Al crecer, mi curiosidad superó el miedo y poco a poco aplacé la huida a mi cuarto hasta que, un día, me quedé observándola con la misma fascinación con que lo hacían mis padres. Algo de magnético tenía su andar; algo de elegantes, las piruetas con las que se deslizaba por la habitación.

Mis padres nunca me dijeron nada sobre ella. Supongo que dieron por hecho que en algún momento lo entendería. Las pocas veces que la mencionaban era para recordar que se acercaba su visita. Mamá siempre era la encargada de los preparativos. Nos indicaba lo que debíamos comprar: frutas, flores y dulces que después acomodábamos como si quisiéramos deleitar el paladar mediante la vista. Esta vez, sin embargo, una fiebre repentina y un dolor de espalda obligaron a mi madre a reposar y fui yo quien se encargó de los preparativos.

Una plenitud infantil revivió en mí mientras acomodaba velas y frutas de tal forma que imitaran el patrón de las calaveritas de azúcar. En un inicio, se me ocurrió hacer un camino con hojas de cempasúchil; pero como mi papá, descuidado, las desacomodaba una y otra vez, decidí juntar todos los pétalos como si crearan una cama frente al altar.

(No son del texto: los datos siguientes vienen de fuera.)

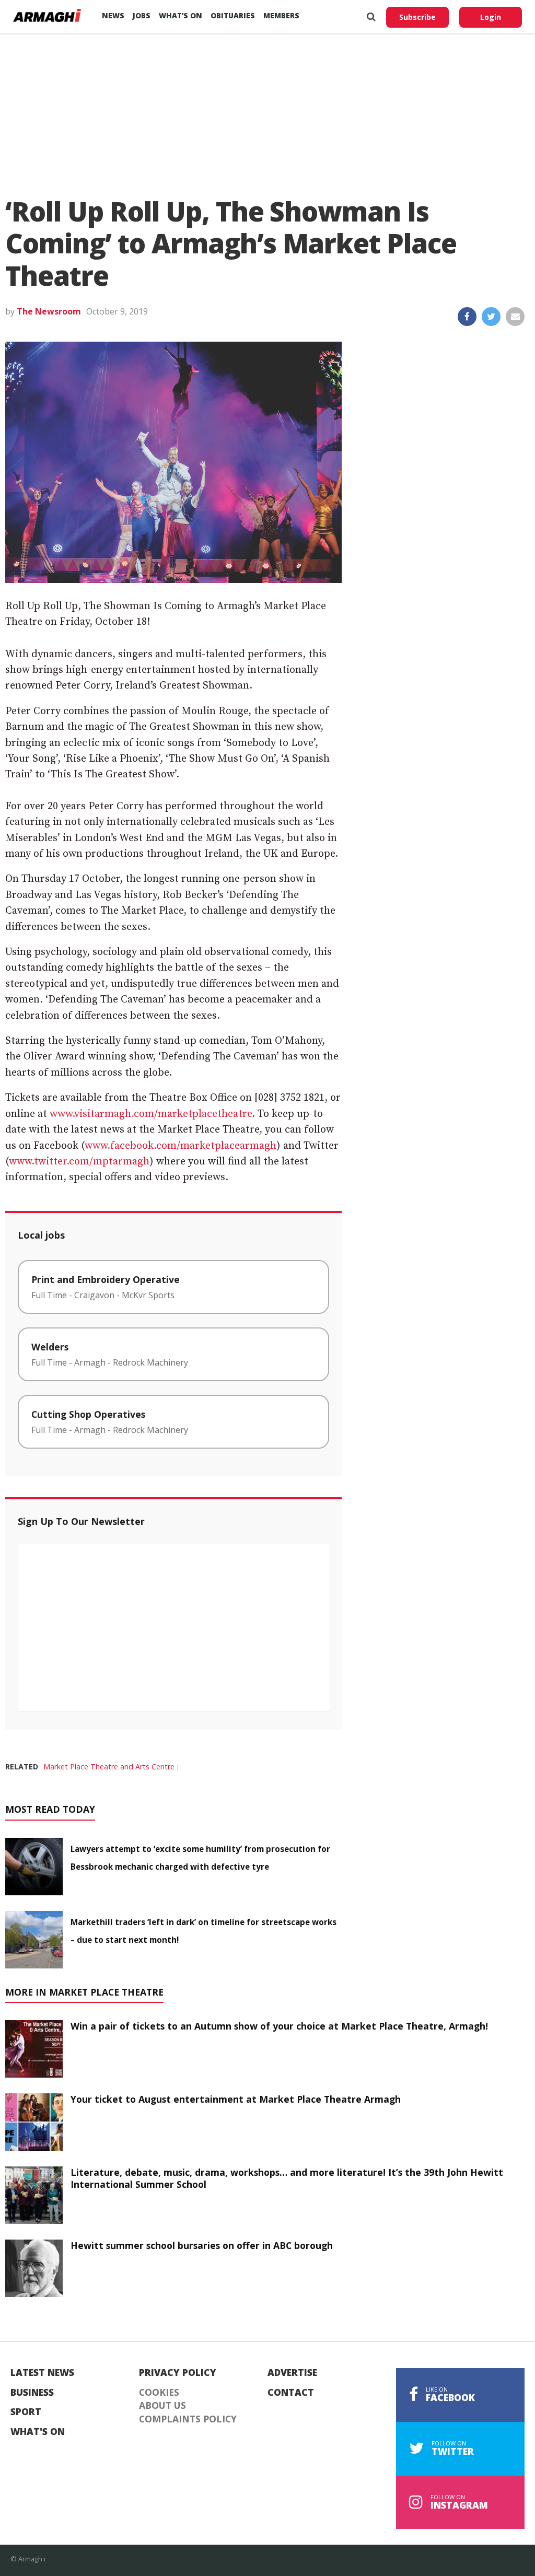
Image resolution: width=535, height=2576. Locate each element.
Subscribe (417, 17)
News (113, 15)
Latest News (42, 2372)
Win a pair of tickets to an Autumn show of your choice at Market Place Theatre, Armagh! (279, 2026)
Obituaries (233, 15)
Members (281, 15)
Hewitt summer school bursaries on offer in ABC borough (202, 2245)
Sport (25, 2412)
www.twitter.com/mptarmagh (79, 1161)
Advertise (292, 2372)
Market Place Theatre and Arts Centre (109, 1766)
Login (490, 17)
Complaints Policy (188, 2419)
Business (32, 2392)
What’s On (180, 15)
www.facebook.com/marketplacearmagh (180, 1145)
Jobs (141, 15)
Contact (291, 2392)
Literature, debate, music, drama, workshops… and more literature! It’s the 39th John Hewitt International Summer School (287, 2178)
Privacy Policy (177, 2372)
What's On (37, 2432)
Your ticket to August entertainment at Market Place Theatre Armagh (236, 2099)
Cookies (159, 2392)
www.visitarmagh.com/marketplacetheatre (151, 1114)
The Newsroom (49, 311)
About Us (162, 2405)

Ella llegó cuando papá y yo reposábamos la comida. Mamá, que se había recostado en el sillón de la sala, se incorporó para acompañarnos. Los tres seguimos su hipnótica figura con la mirada. Su presencia era tan pesada que me dificultaba la respiración; sus brazos se movían como aire materializado; sus pies parecían seguir una danza de la que sólo ella conocía el ritmo. Se paseó frente al altar tres veces. Con los ojos lo devoraba todo: ahora veía los dulces, ahora las flores, ahora el patrón dibujado por velas y frutas. Me pareció escuchar una risa alegre. Se arrodilló en la cama de pétalos e inhaló como si quisiera recordar el olor del cempasúchil. Retuve la respiración. Todo duró un instante pero sentí como si aquellos segundos hubieran sido de más importancia que días enteros.

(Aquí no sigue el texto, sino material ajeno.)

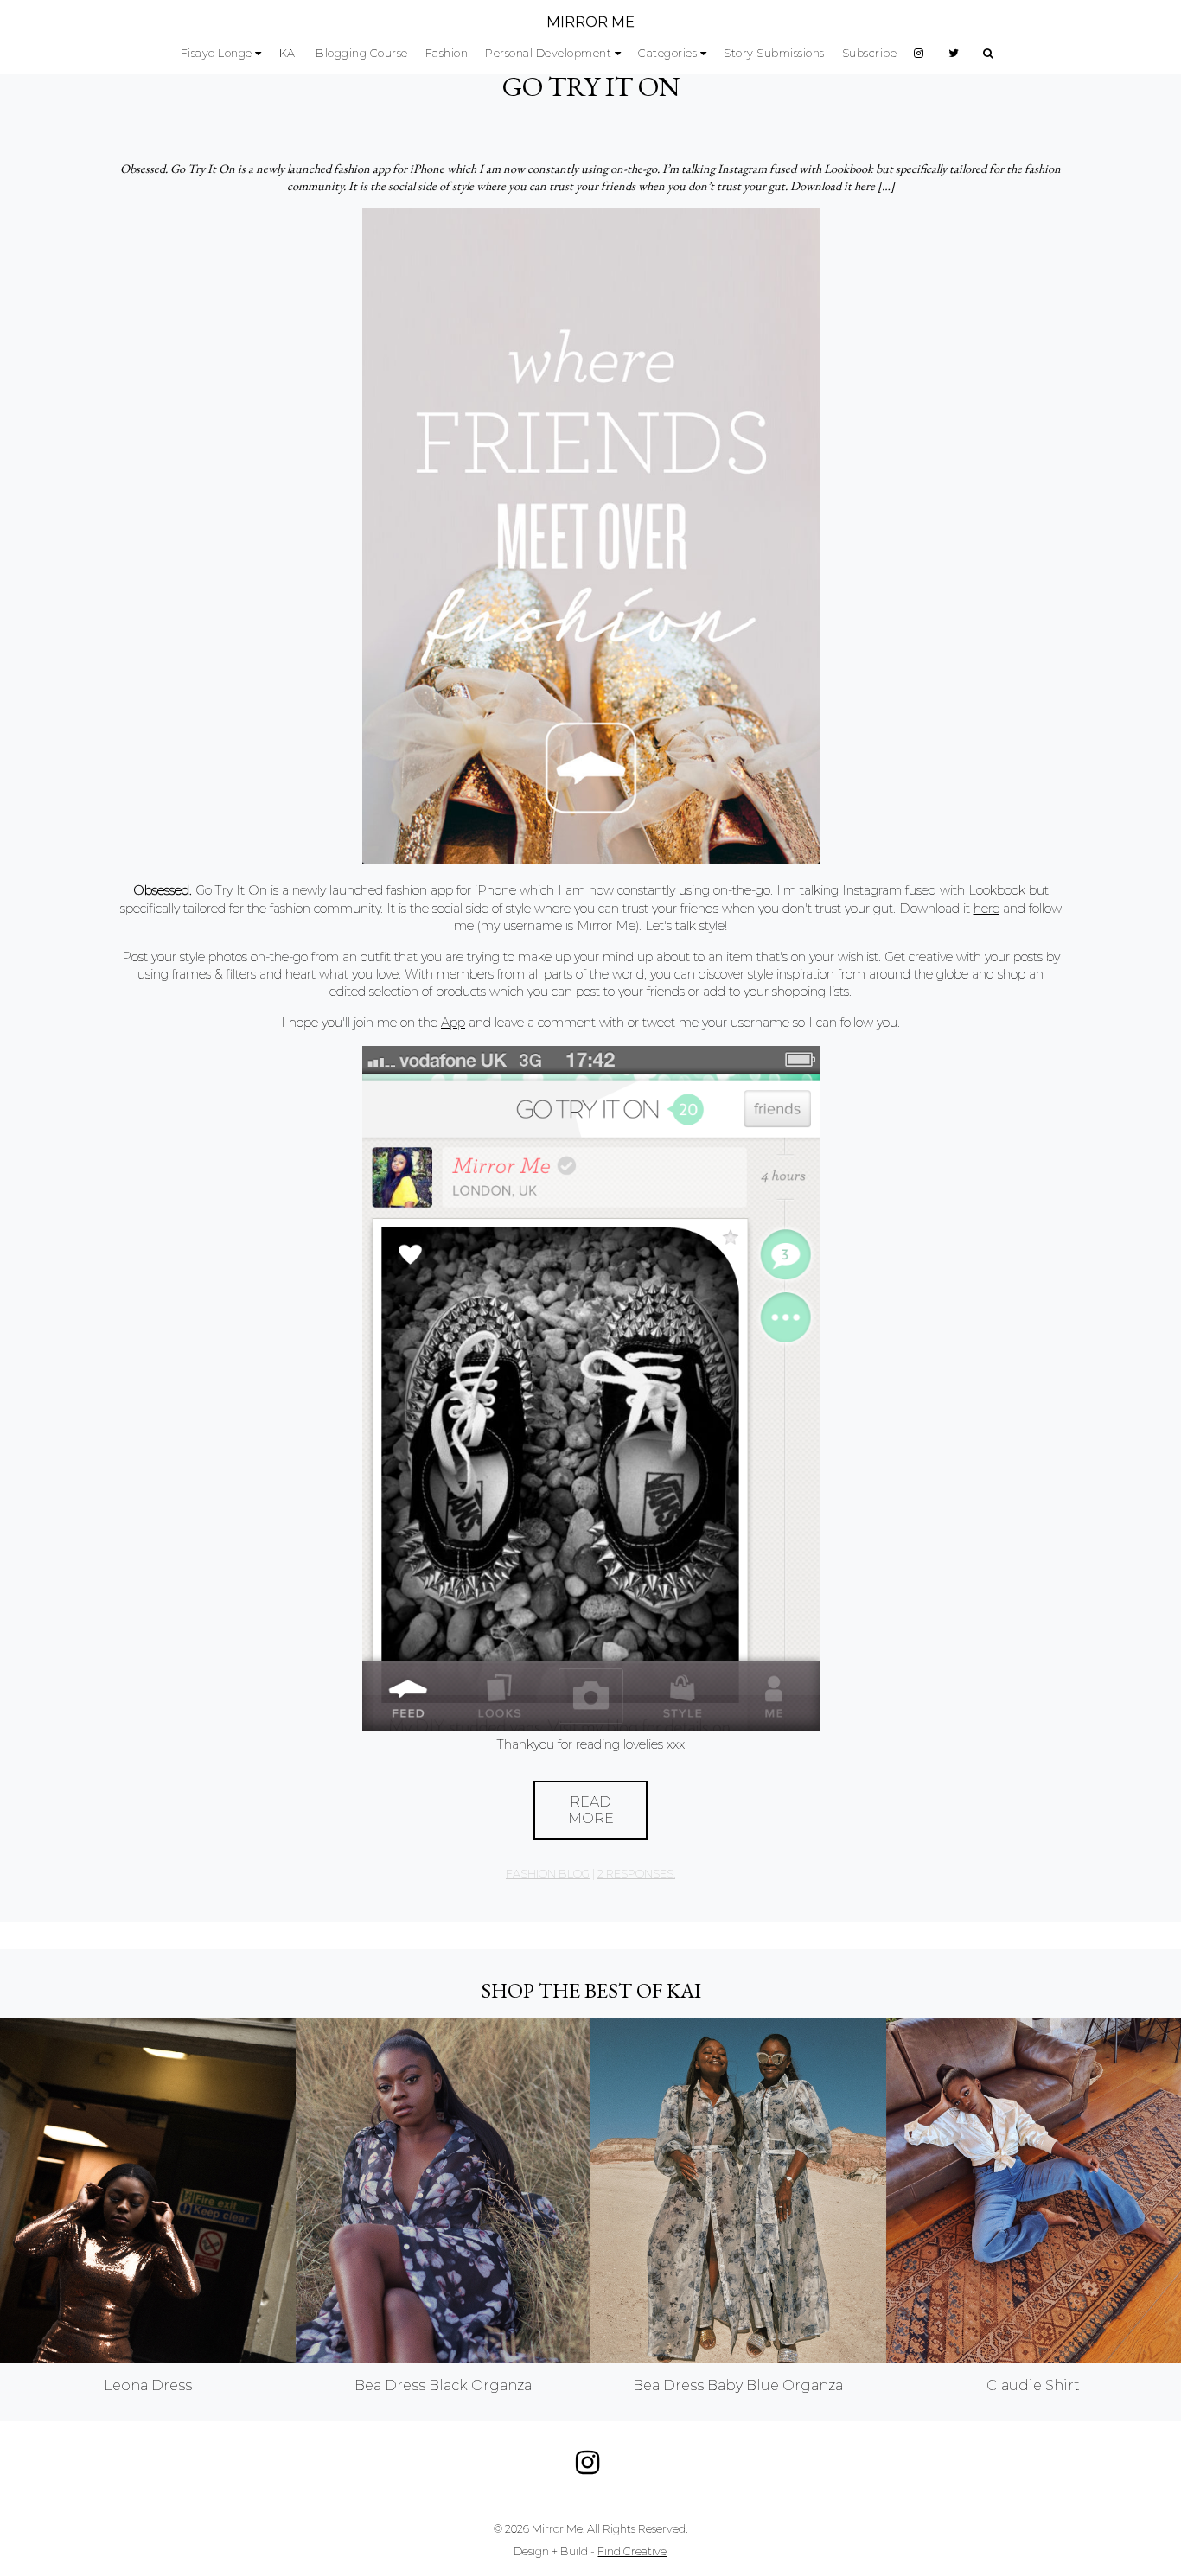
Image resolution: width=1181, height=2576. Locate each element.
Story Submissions (774, 53)
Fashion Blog (548, 1873)
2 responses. (636, 1873)
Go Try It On (591, 86)
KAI (289, 53)
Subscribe (869, 53)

Ella se incorporó, dio media vuelta, lanzó una mirada en nuestra dirección y le hizo una seña a mamá, que se levantó para salir tras ella.

 

 

 

Semblanza:

Federico Ballí (Ciudad de México, 1986) narrador, poeta y ensayista. En el 2014 realizó su primera publicación con el poema “La sepultura del amante”. Ha colaborado con la revista Nocturnario con los poemas “Otoño de memorias” y “Un verso improvisado”; el cuento “Canción de cuna”, y el ensayo “Recomendaciones para un buen suicidio”. En el 2017 colaboró como dictaminador de cuento para la revista La Colmena. Ha asistido a cursos relacionados con cuento y creación de personajes en la Unidad de Vinculación Artística (UVA) de la UNAM. En la actualidad estudia en el Centro de Cultura Casa Lamm y se encuentra trabajando en su primera novela y en un blog personal relacionado con la literatura.